The stairway leading down to the cellar, as it was being excavated, during the summer of 2005. This may look like most of the work was done but the excavations at that time were merely the start!

The discovery details can be found here

The semi-circular arch leading to the cellar is about 5' 0" below the present ground level, it forms the entrance passage to the cellar and is accessed via a stone staircase which descends from the former ground floor level. Below is the ground floor plan, drafted by George Fowler-Jones Architect in 1885; the highlighted section shows the cellar, and passageway location. The stairs are directly beneath a flight of stairs shown at ground floor level which lead up to the first floor.

Cellar Plan

Cellar under the Small Drawing Room

At the outset, whilst it was obvious that the arch was within a passageway, contained by parts of the house structure on both sides. It was not evident that there was a stairway beneath. Therefore I elected to increase the excavation northwards along the line of the passage, to attempt to discover its length. In so doing the steps started to be uncovered as seen below. The second tread below the ground floor level is seen here, this step was the first to be uncovered, so at that time it was not known which step in the flight it was, as the top of the stairway was further north.

First Step Uncovered

Cellar steps during excavation

To excavate the site it would have been easy to get an excavator and fire away, but that would potentially have destroyed many of the artifacts that could lie in the demolition material and remains of the structure. Therefore the whole excavation has been undertaken with spades, trowels, and a large number of plastic buckets! At the top level of the excavation it was easy to fill a bucket with spoil and lift it to the ground level for further disposal. Sadly as the excavation got deeper the lifting of buckets got a lot harder!

Buckets Awaiting removal

Buckets filled with spoil awaiting emptying

Digging continued through the late summer and autumn of 2005, however works were suspended during the winter and were only restarted in the early summer of 2006. To make the excavation easier it was clear that the north end of the dig if extended in a gradual slope would benefit the removal of the buckets with spoil. However in so doing the top of the stairway was discovered and this led to the discovery of a landing or passageway at ground floor level in york stone paving.

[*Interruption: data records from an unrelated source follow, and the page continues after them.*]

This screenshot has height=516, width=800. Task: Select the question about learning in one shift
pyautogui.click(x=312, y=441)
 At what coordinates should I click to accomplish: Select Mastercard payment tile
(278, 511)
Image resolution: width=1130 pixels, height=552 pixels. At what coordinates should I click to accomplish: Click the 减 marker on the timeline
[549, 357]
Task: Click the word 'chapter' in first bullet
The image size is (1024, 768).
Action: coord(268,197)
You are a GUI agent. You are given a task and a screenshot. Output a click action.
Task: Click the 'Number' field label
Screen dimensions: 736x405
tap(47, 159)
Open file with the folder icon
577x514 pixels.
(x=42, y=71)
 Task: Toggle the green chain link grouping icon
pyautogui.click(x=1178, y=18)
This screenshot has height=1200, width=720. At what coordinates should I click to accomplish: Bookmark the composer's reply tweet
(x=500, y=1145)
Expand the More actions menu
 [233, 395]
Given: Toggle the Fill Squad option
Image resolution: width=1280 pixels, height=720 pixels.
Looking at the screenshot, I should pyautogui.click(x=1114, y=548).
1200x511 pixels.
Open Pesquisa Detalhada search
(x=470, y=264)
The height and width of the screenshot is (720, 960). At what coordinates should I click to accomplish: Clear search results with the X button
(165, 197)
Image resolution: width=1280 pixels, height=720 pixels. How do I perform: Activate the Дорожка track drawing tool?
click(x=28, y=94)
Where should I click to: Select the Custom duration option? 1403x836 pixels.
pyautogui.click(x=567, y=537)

Landing at head of stairway

Landing at head of stairway

Looking Back down the stairway from the Landing

Mid August 2006 and the excavation is down to the tenth step, probably only three more to go.

12' 0" (3.600m) Deep

Cellar passageway excavation August 2006

The fill within the cellar passageway below 6' 0" was largely made up of loose material which was easy to dig, occasional large pieces of masonry or brick were encountered, some so large as to be extremely difficult to manhandle to the surface. It was surprising that whole bottles were lying unscathed, the photograph below shows some of the glassware recovered, most of the glass

Bottles found in the excavation

Old Glassware found in the excavations

The tall bottle at the rear of the collection is shown below, it is embossed with the name Proprieters Finsbury Distillery Co which I have discovered was the former name of the distillers of Stone's Original Green Ginger Wine

The second bottle below is a beer? bottle with an intact screw stopper, the name B Chapman Leeds is embossed in the glass, and the glass manufacturer is noted on the foot of the rear of the bottle inscribed, Redfern Bros Ltd, Barnsley

Continued on page Two

Parlington Hall in the late Nineteenth century. Taken from a photograph provided
by the Garforth Historical Society.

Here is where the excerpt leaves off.